I am interested in tSNE for data analysis but am very fuzzy on how the embedding process is actually developed and the clusters formed. I know there is a cartesian distance metric and some probabilistic magic going on that I do not understand. I'm seeking an intuitive understanding of what these two key aspects of the algorithm are actually accomplishing.
A good way to get at this might be to compare and contrast the clusters you might get out of a tSNE projection with the results of a trained neural net (NN) model that also classifies the same data. A trained model can classify MNIST images with low error rates. Similarly tSNE can cluster those images in which can be seen as defining unique classes they belong. This is very exciting but it begs the question how are the processes different and how are they the same? What is it that drives this classification / clustering.
My understanding is that a NN trains on labeled data and determines weights and thresholds for how much each dimension contributes to a given labeling/classification. AKA each dimension certainly does not contribute equally to the classification of any given data point. It seems that tSNE accomplishes something similar (clustering not far from classification) in an unsupervised way (ignoring parameter tuning) but its not clear weather or not each dimension contributes equally in tSNE or if it effectively sets up something like a weighting/thresholding of dimensions (not unlike a trained NN classifier) as it evolves the projection over many iterations.
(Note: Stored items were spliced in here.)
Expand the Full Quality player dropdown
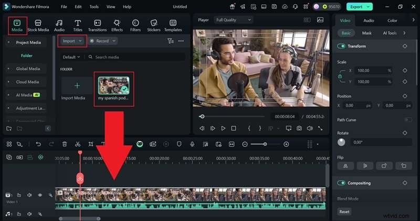Image resolution: width=420 pixels, height=221 pixels. (233, 20)
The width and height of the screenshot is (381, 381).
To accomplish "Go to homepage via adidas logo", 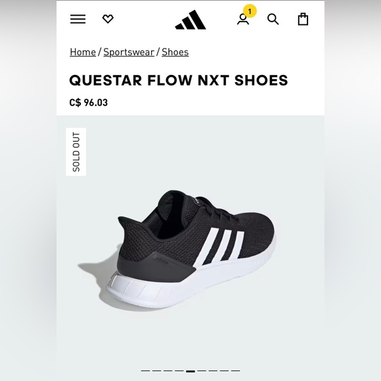I will (x=191, y=20).
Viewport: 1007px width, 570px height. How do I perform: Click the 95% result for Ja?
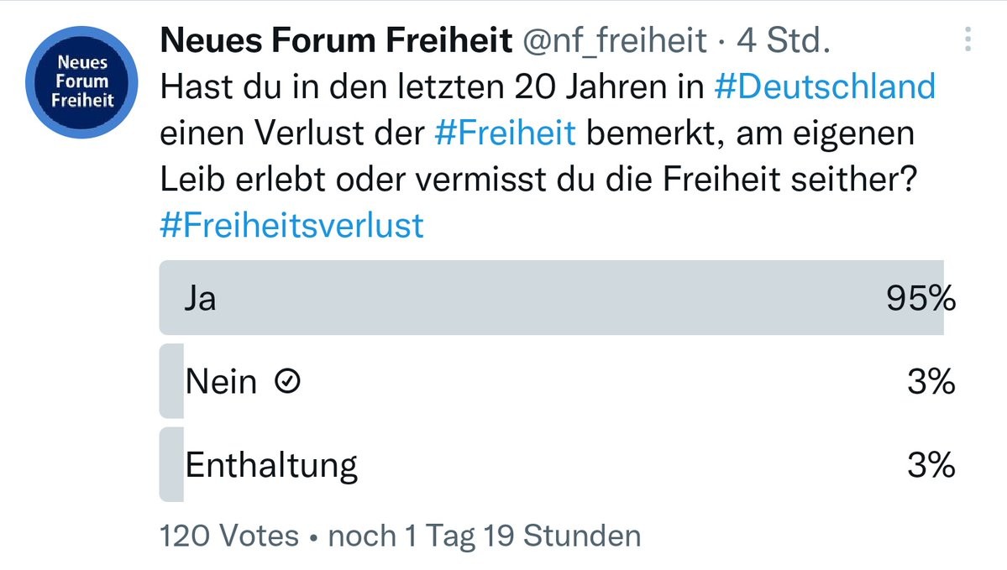click(920, 298)
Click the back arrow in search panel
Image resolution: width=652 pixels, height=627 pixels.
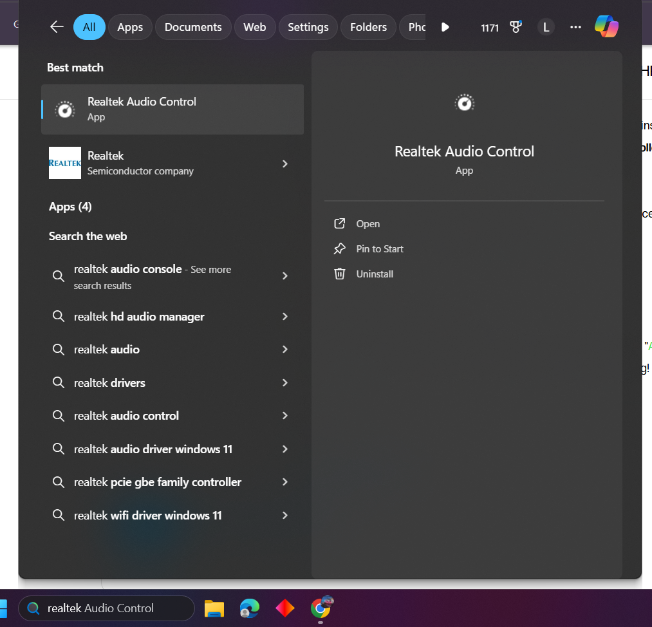(x=56, y=26)
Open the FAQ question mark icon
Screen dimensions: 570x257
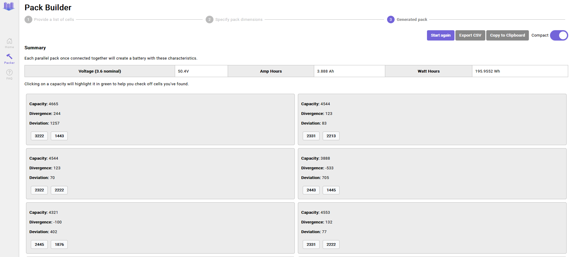tap(9, 73)
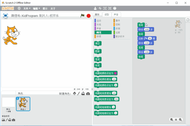Click the pen color swatch in palette
Image resolution: width=190 pixels, height=126 pixels.
coord(115,73)
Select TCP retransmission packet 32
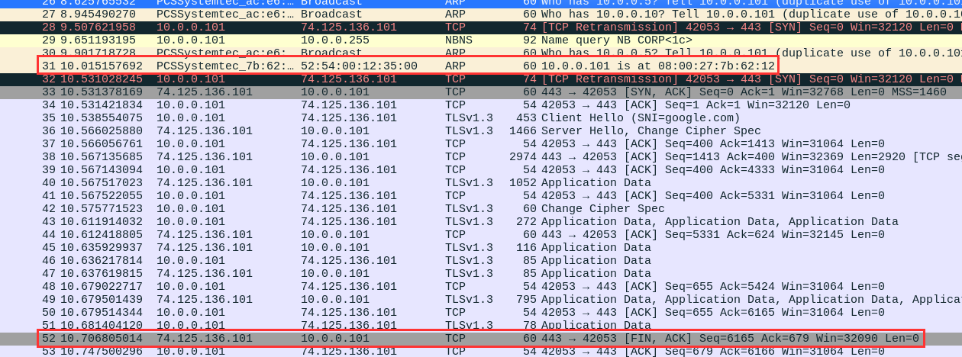Screen dimensions: 962x357 pos(481,79)
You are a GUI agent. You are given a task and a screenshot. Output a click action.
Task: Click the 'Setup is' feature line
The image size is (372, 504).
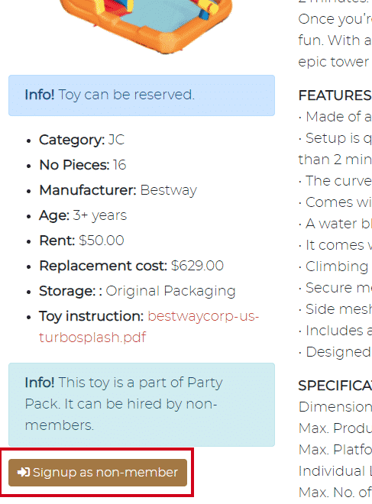335,149
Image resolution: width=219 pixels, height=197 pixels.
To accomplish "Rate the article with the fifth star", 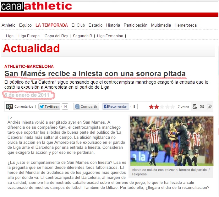I will (x=172, y=107).
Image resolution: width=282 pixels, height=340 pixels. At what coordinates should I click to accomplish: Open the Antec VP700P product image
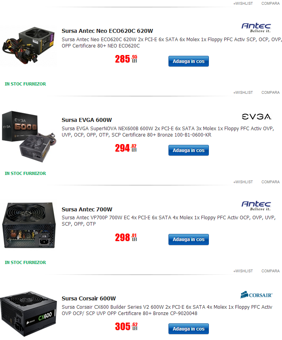28,225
Another real world example would be customer purchase data. Customer data can have hundreds of dimensions, traditionally recency, frequency and monetary (RFM) dimensions are monitored closely as they are most indicative of customer behavior and you find that in trained models these are indeed always heavily influential.
If we then take the same data and use tSNE to understand clusters within the data I would expect to see differences in RFM dominating those clusters. Is this assumption accurate?